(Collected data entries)
*****

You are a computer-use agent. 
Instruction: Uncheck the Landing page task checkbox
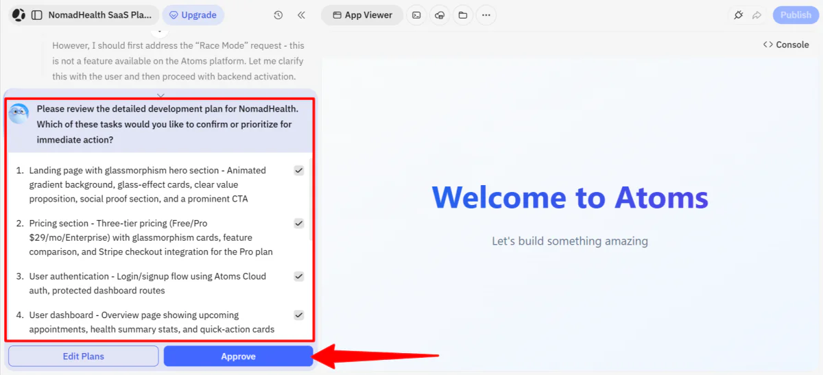(x=299, y=171)

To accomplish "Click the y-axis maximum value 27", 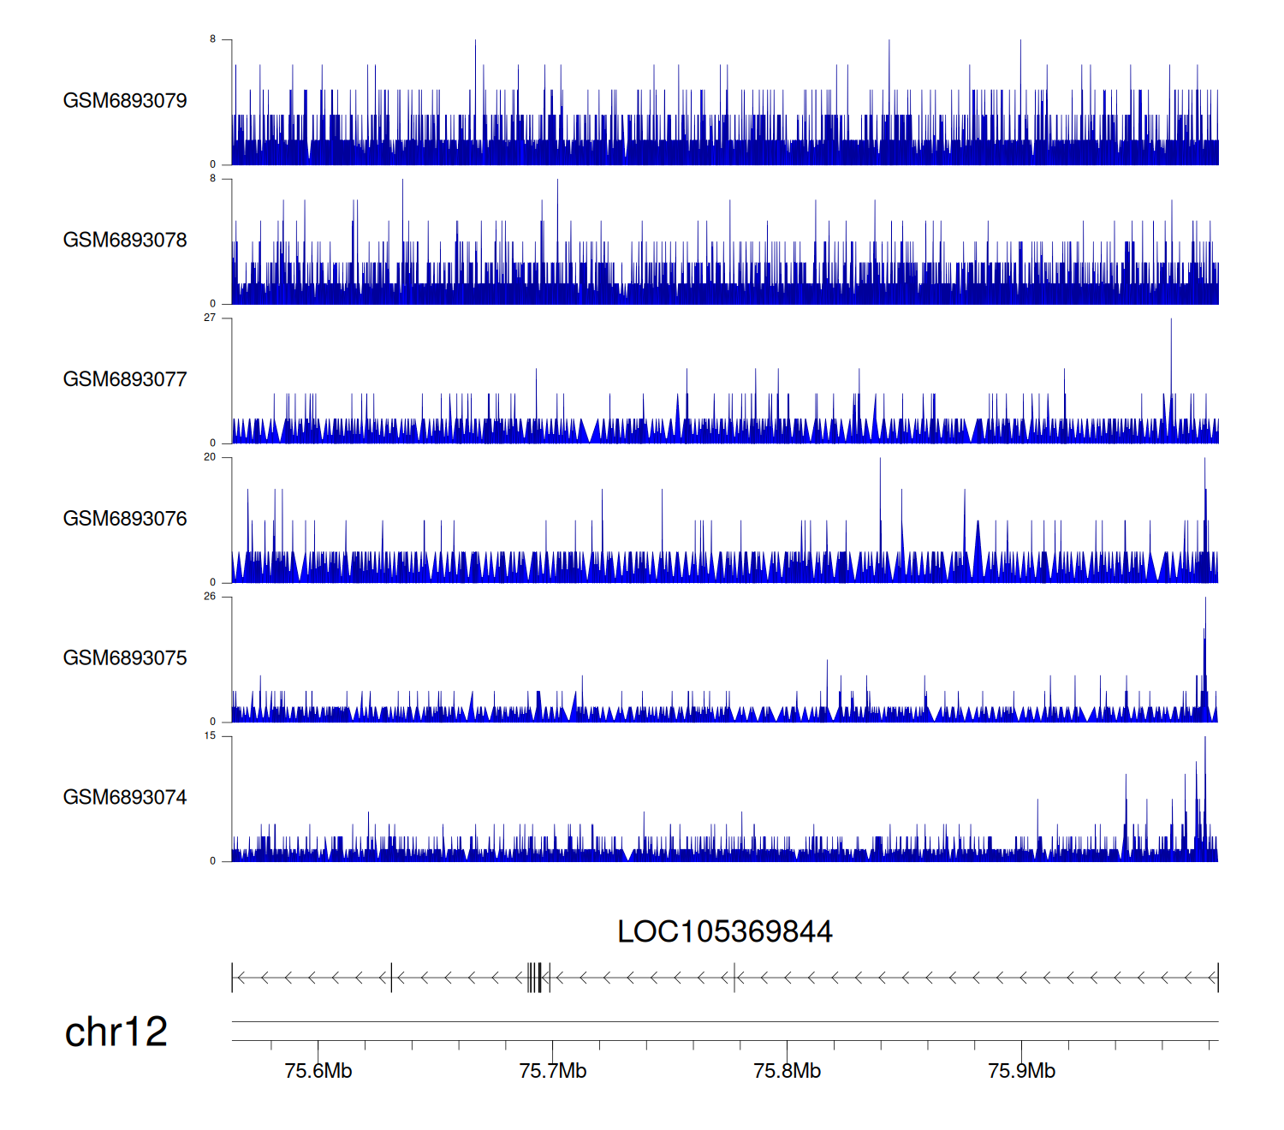I will 210,318.
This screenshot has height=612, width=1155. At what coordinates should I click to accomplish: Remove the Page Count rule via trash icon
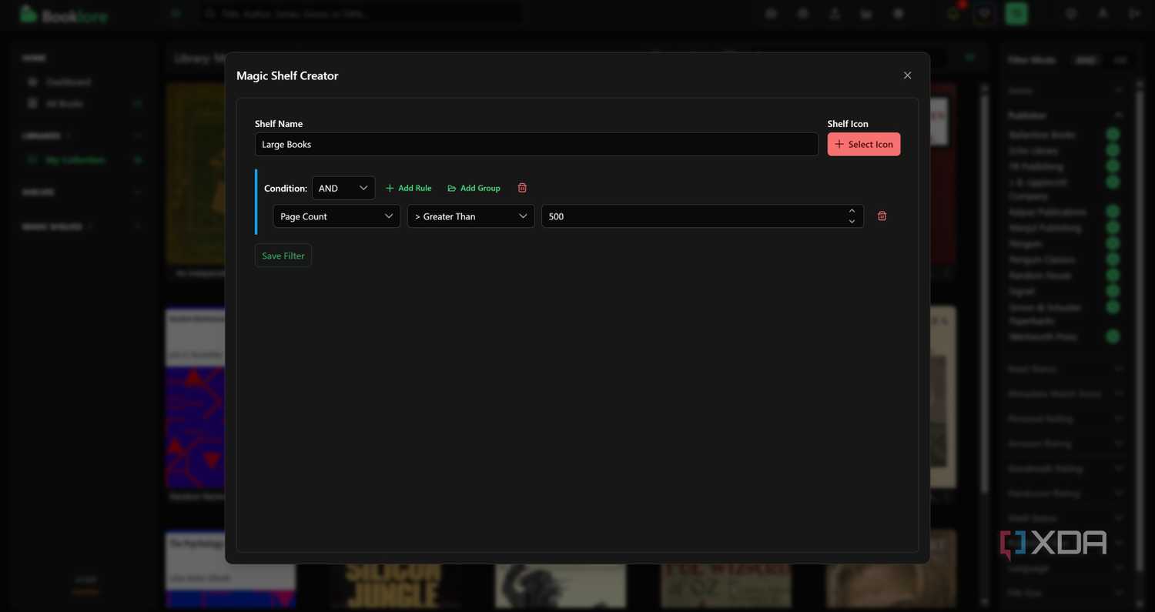coord(882,216)
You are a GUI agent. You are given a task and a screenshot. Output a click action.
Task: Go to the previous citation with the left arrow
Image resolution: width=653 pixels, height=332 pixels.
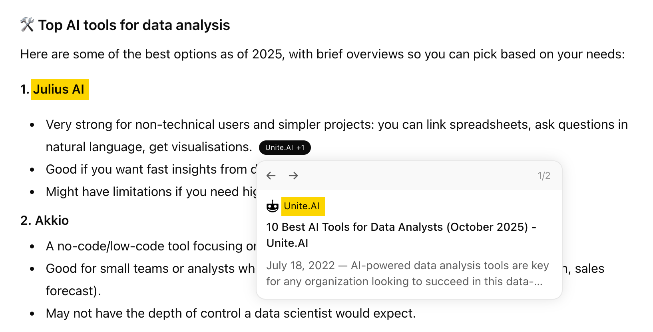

*****

- [To do]:
Output only these lines, word for word: the line containing "You are a GUI" and every line after it through the last line of the data. Omit the pictures.

- [Exercise result]:
You are a GUI agent. You are given a task and a screenshot. Output a click action.
Task: Go to the previous citation with the left arrow
Image resolution: width=653 pixels, height=332 pixels.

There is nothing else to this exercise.